I know, I owe a million posts!

Here's what I owe you, but am not going to talk about right now:
  • bridesmaid dresses came in
  • rsvps have started coming back
  • I did a trial run of the chocolates
  • I'm not baking cupcakes
  • our engagement photos
  • other photos
  • the band!
  • hair and make-up trials
  • shoes
  • programs
  • photobooth planning

Instead, I'm going with something that requires no uploading of photos (because I'm lazy). I got a job offer! Actually, I got two job offers, and turned them both down. Now, if you are paying any attention to the legal market right now, you realize that I'm completely stressed out about finding a job. You realize that I'm applying for everything that I might even conceivably have a chance at, and that's only about 2-3 jobs each week (that's not many). And I'm not getting interviews.

In light of all that, you may even think that I've lost my mind. How on earth could I turn down two actual, real job offers?! Well, largely, it's about priorities. Getting married is changing my priorities. I can no longer make choices just based on what seems best for me. I have to actually take another person into account! And what's more, he reminds me to take my own sanity into account instead of just following the money.

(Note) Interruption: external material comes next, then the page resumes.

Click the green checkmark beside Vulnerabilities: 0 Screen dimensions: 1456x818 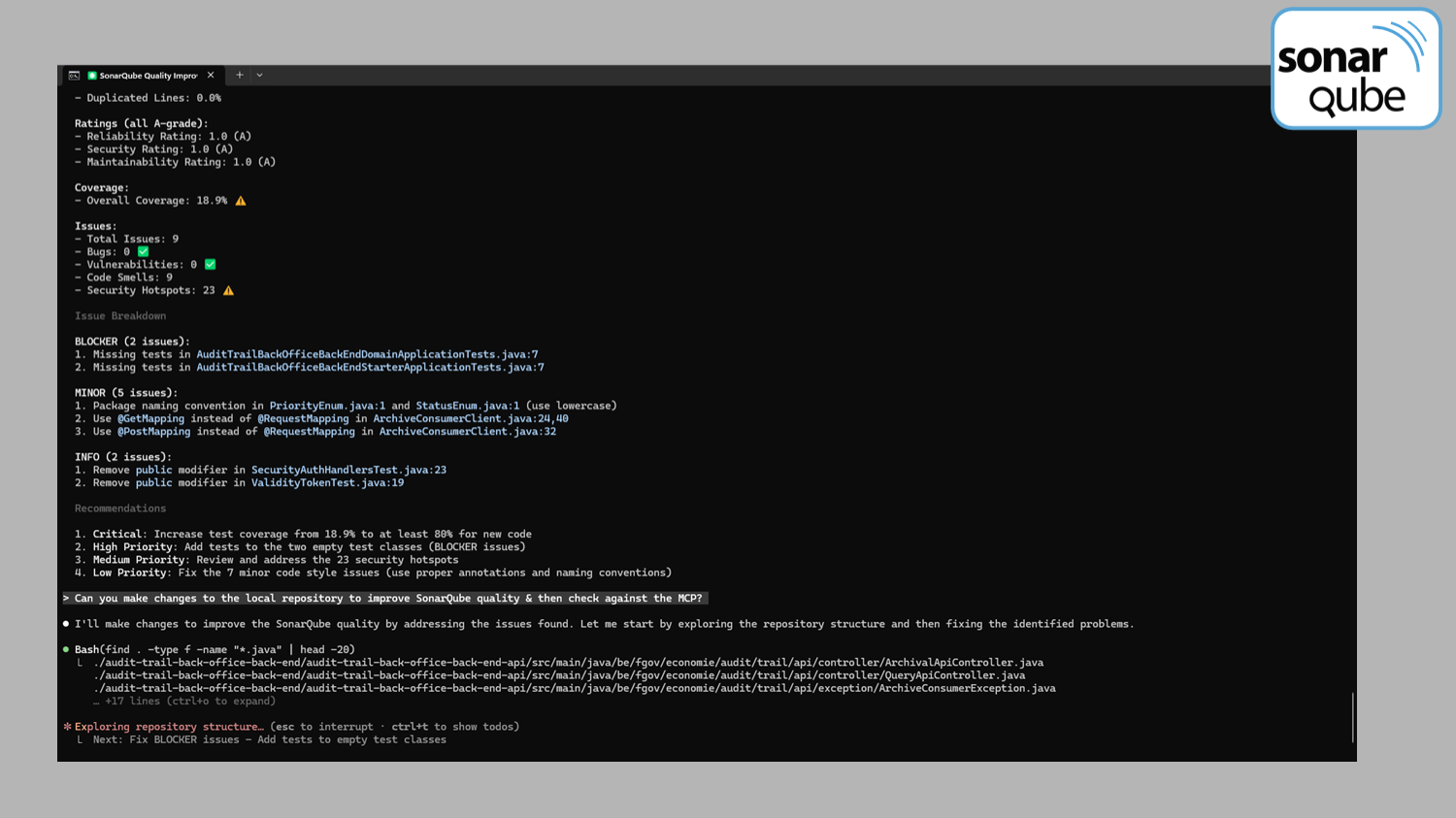(x=210, y=264)
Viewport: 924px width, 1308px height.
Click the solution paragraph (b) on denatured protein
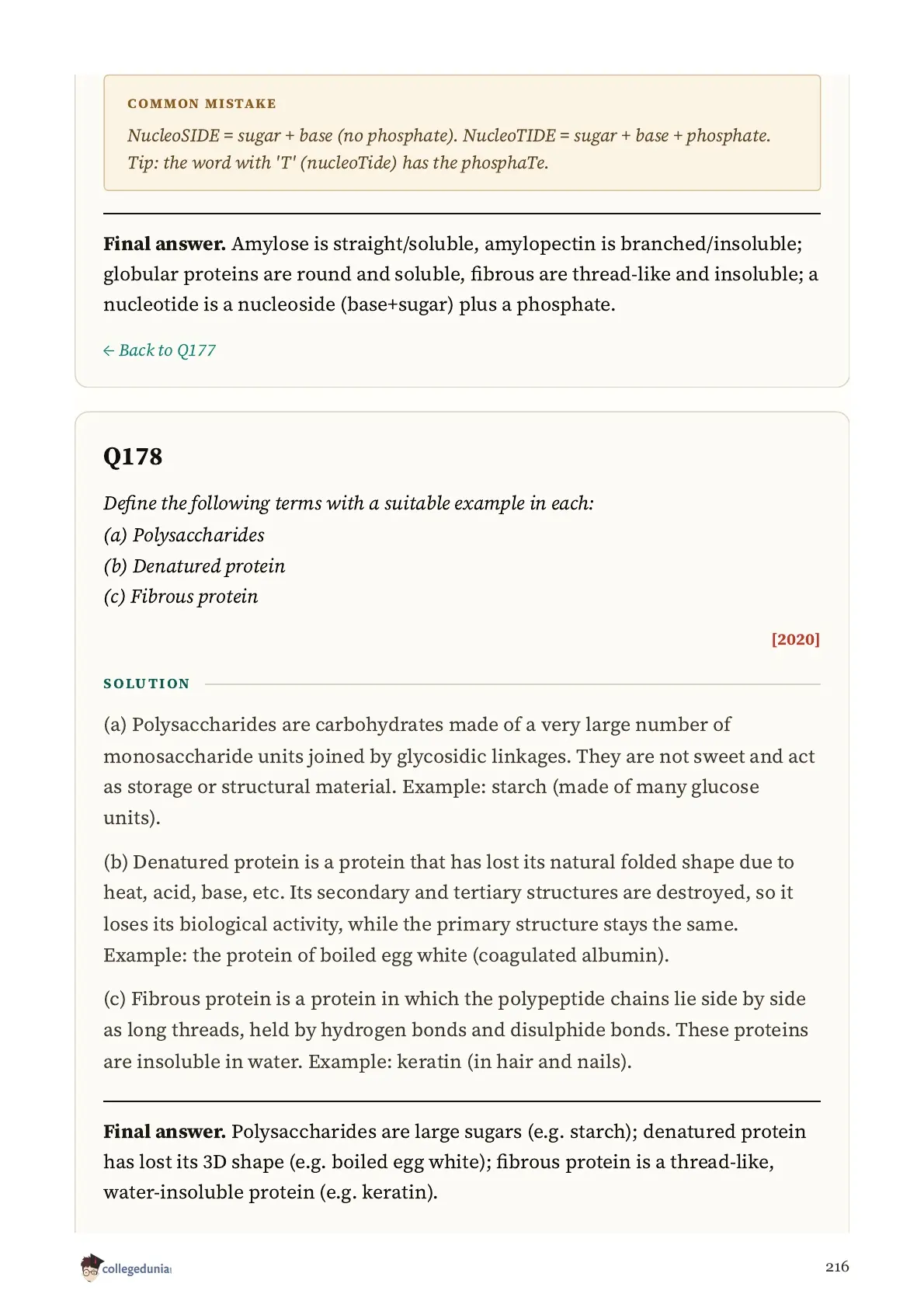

One of the jobs would have been a temp job that required traveling 2/3 weeks. I think I would have been a perfect fit for the type of work - just not the schedule. It would have started two weeks before my current position was over (and that first 2 weeks of traveling would have ended the day before the wedding). So, without a regret, I said no.

The other job was part-time, and not in a town we want to settle in. The work would have been fine, but wasn't exactly what I'm looking for. And again, I felt good about saying no.

...but there is a small part of me that feels ungrateful. I mean, who complains about finding a job and then turns down two job offers?!